§ **Exercise description**:
The expected output is each line from the one containing "Task: Click the green USA legend swatch" to the last line of the data below, set down exactly, minus the pictures.

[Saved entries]

=======

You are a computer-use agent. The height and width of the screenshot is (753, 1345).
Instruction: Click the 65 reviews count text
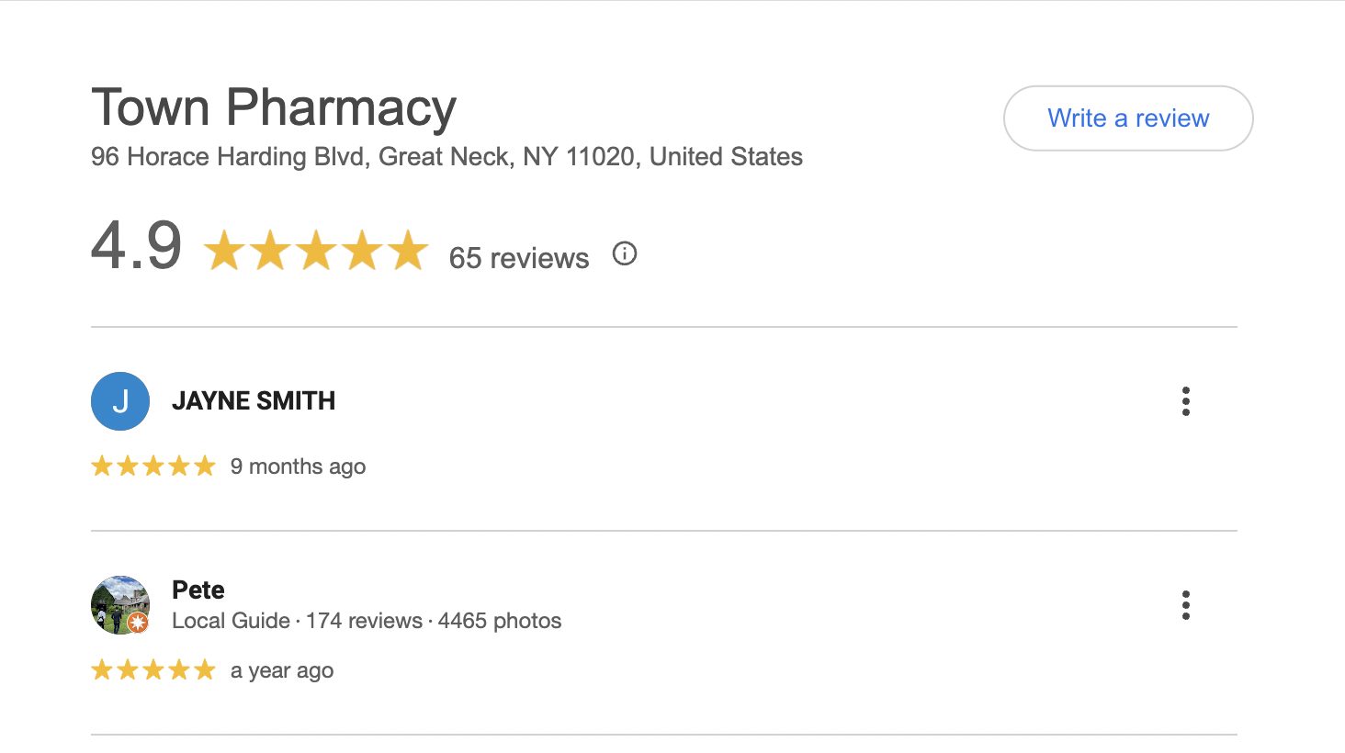click(x=519, y=258)
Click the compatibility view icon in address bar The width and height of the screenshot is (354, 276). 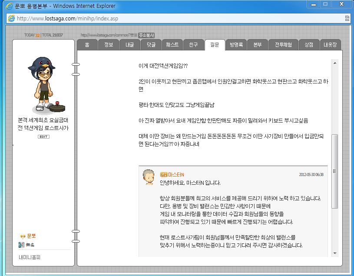point(347,19)
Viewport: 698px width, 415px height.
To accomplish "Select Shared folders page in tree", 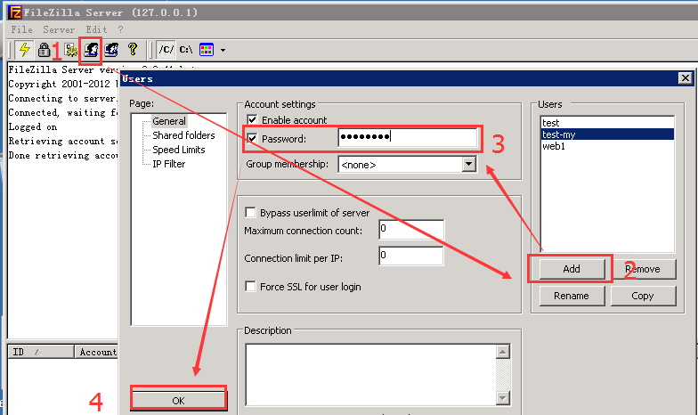I will coord(183,135).
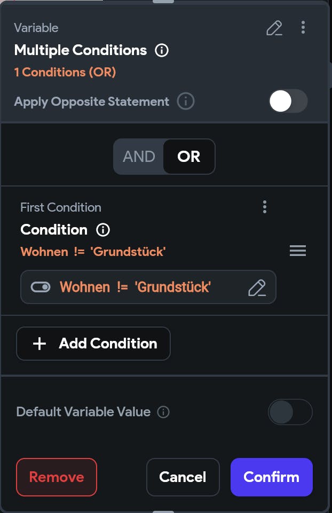Cancel the variable dialog
The image size is (332, 513).
183,477
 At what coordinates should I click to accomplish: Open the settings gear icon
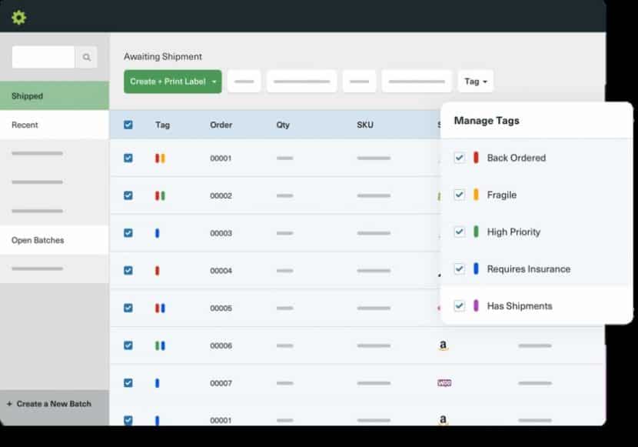19,17
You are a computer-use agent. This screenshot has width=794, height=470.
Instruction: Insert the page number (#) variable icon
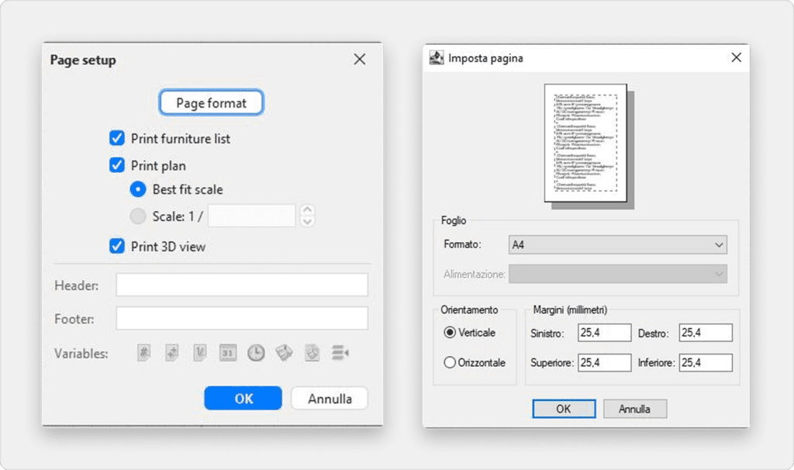point(143,353)
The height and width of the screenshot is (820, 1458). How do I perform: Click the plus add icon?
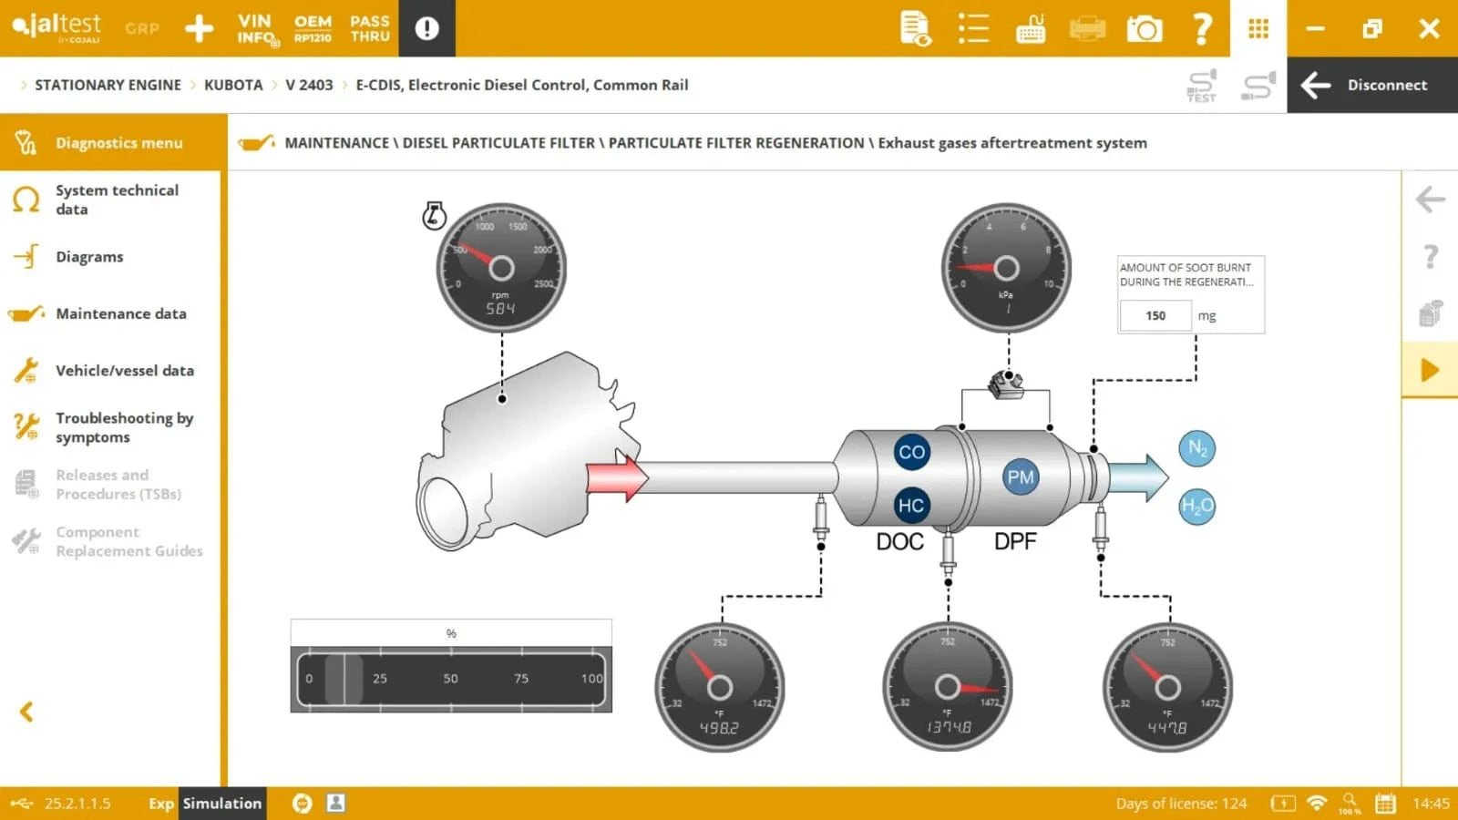coord(199,29)
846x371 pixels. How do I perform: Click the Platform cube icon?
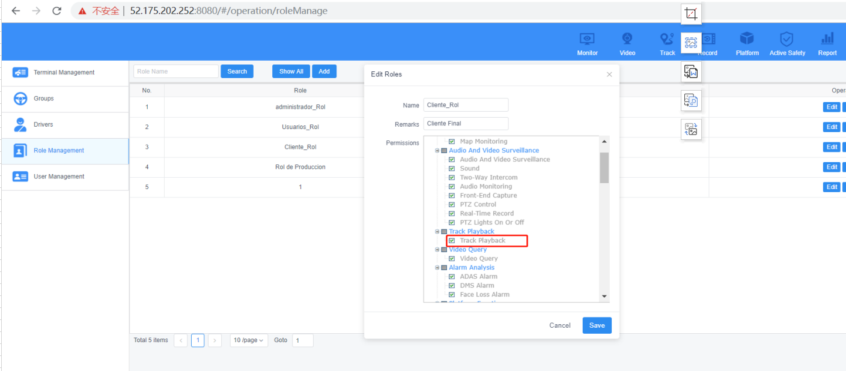(x=747, y=39)
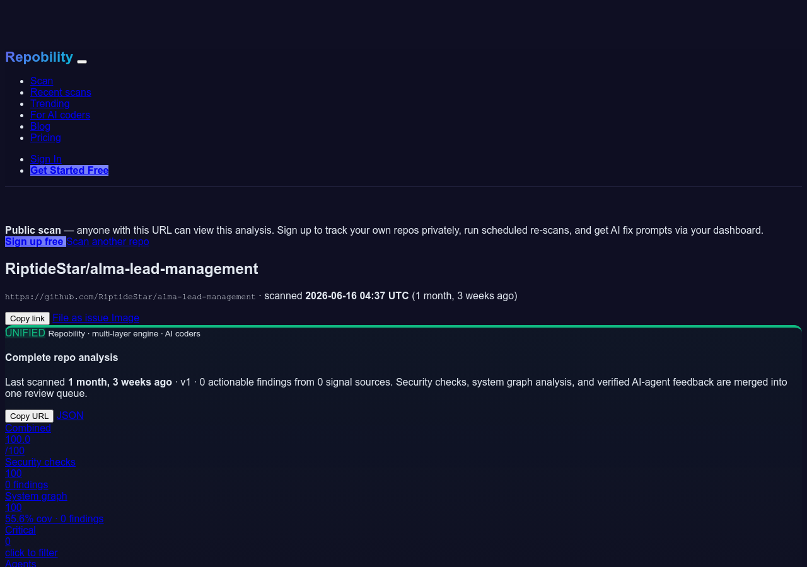This screenshot has width=807, height=567.
Task: Follow the Scan another repo link
Action: 108,241
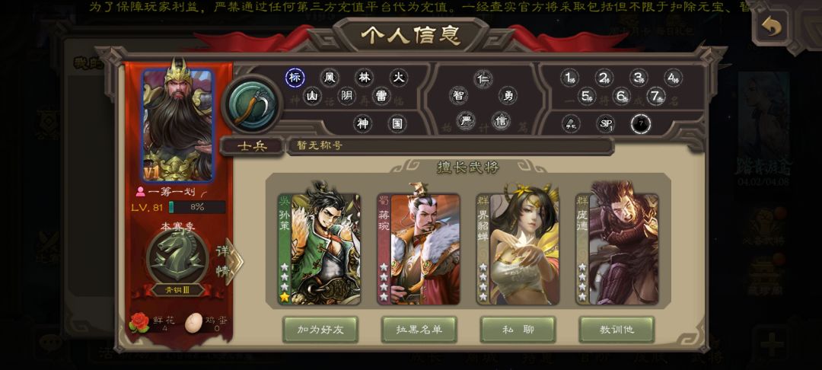Screen dimensions: 822x370
Task: Click the egg 鸡蛋 icon
Action: 193,323
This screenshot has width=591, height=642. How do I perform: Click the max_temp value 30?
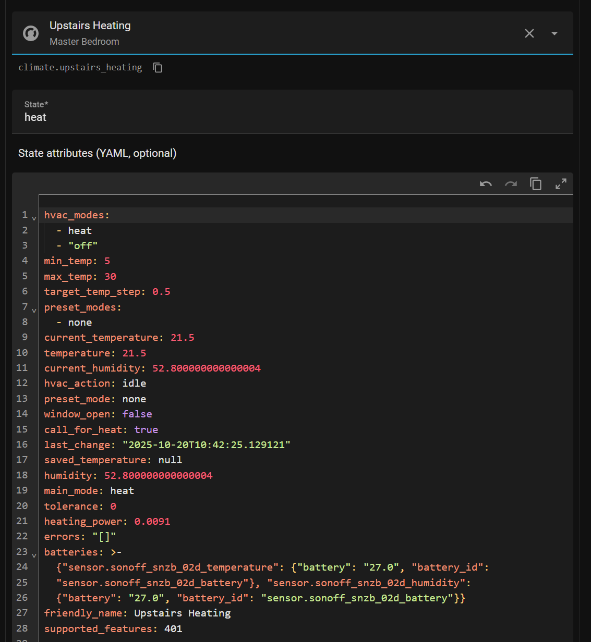110,277
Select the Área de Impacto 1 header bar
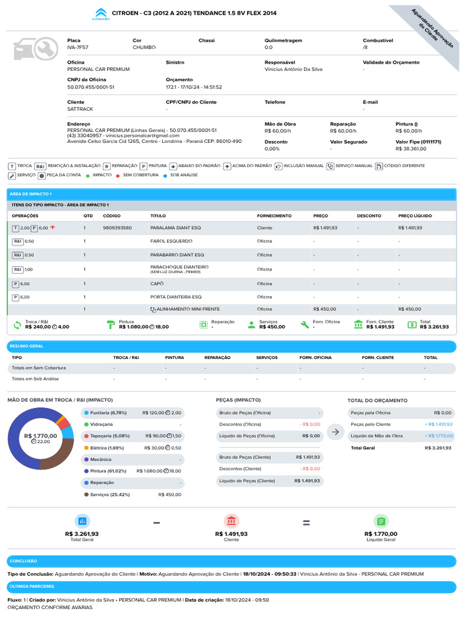This screenshot has height=620, width=465. 232,194
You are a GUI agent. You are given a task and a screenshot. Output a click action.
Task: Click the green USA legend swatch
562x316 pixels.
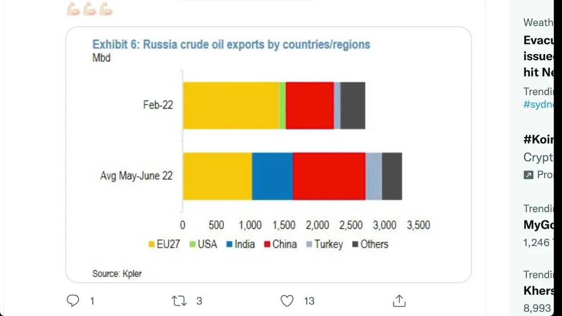click(x=192, y=244)
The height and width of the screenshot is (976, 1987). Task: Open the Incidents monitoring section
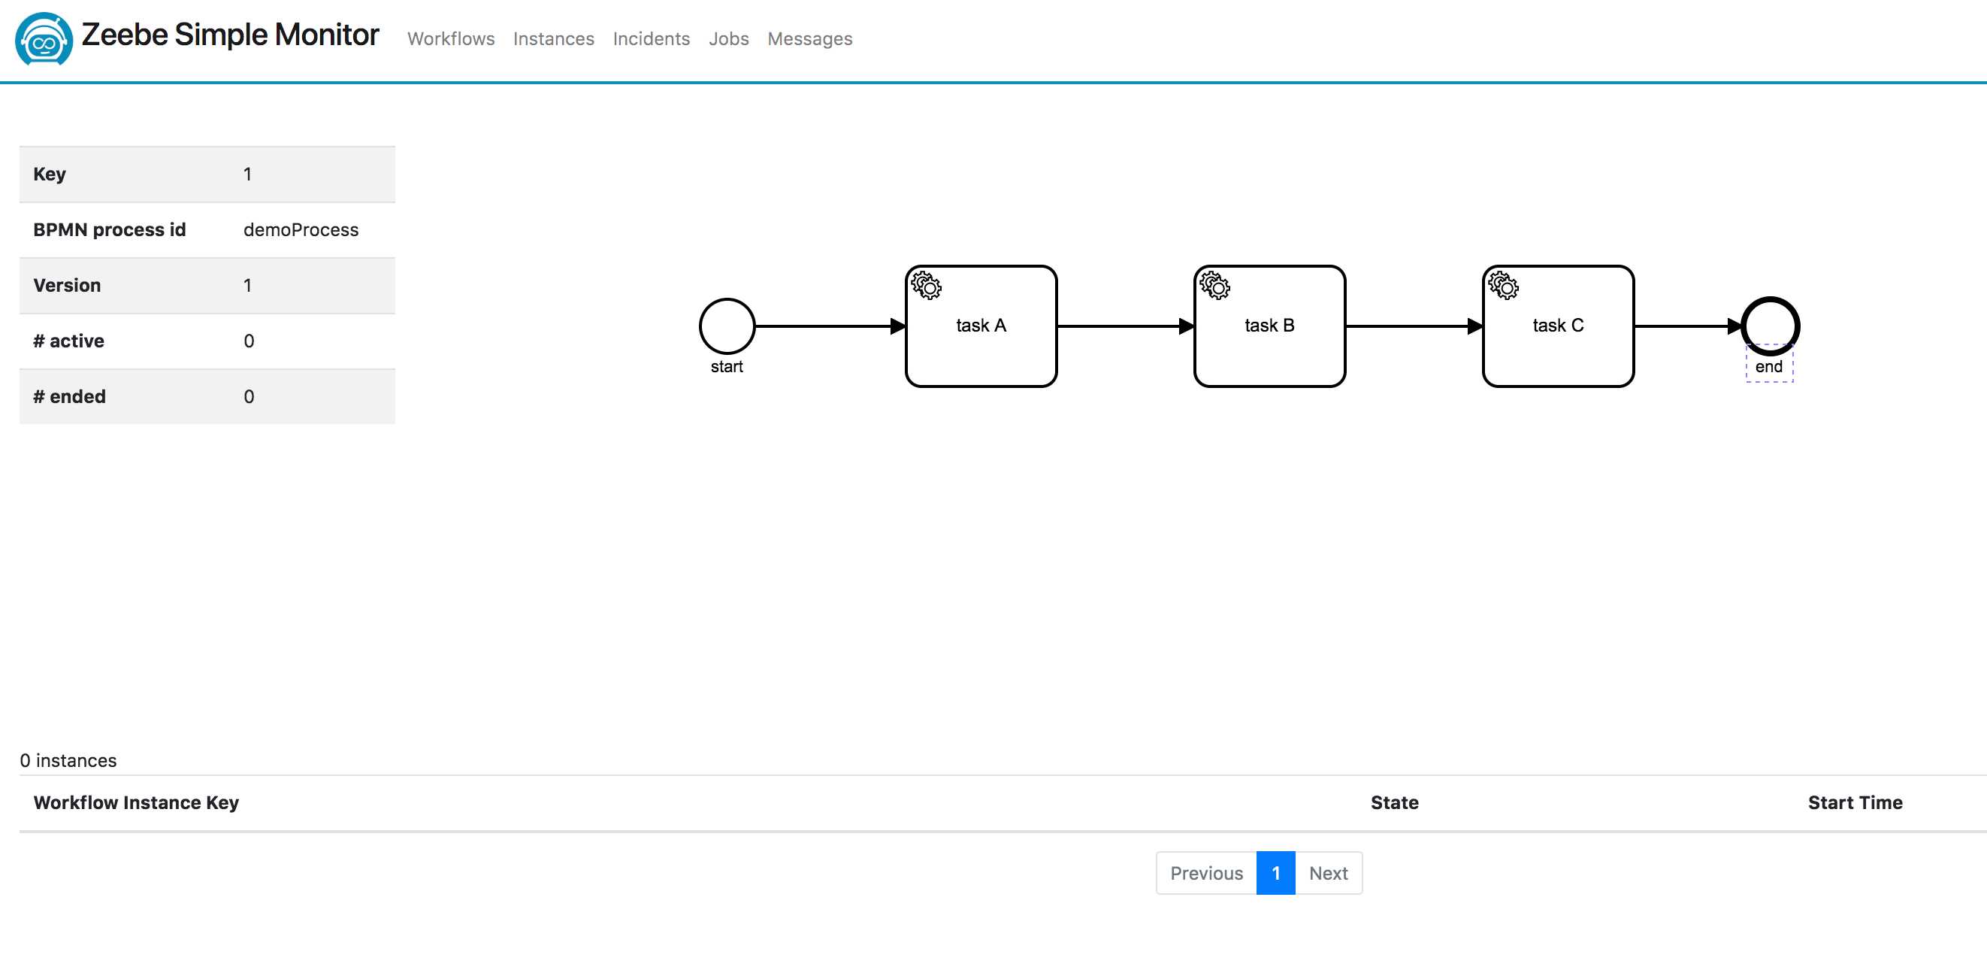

=======

§ **Completed task**:
Task: Click the green USA legend swatch
562x316 pixels.
click(x=192, y=244)
The height and width of the screenshot is (976, 1987). Task: Open the Incidents monitoring section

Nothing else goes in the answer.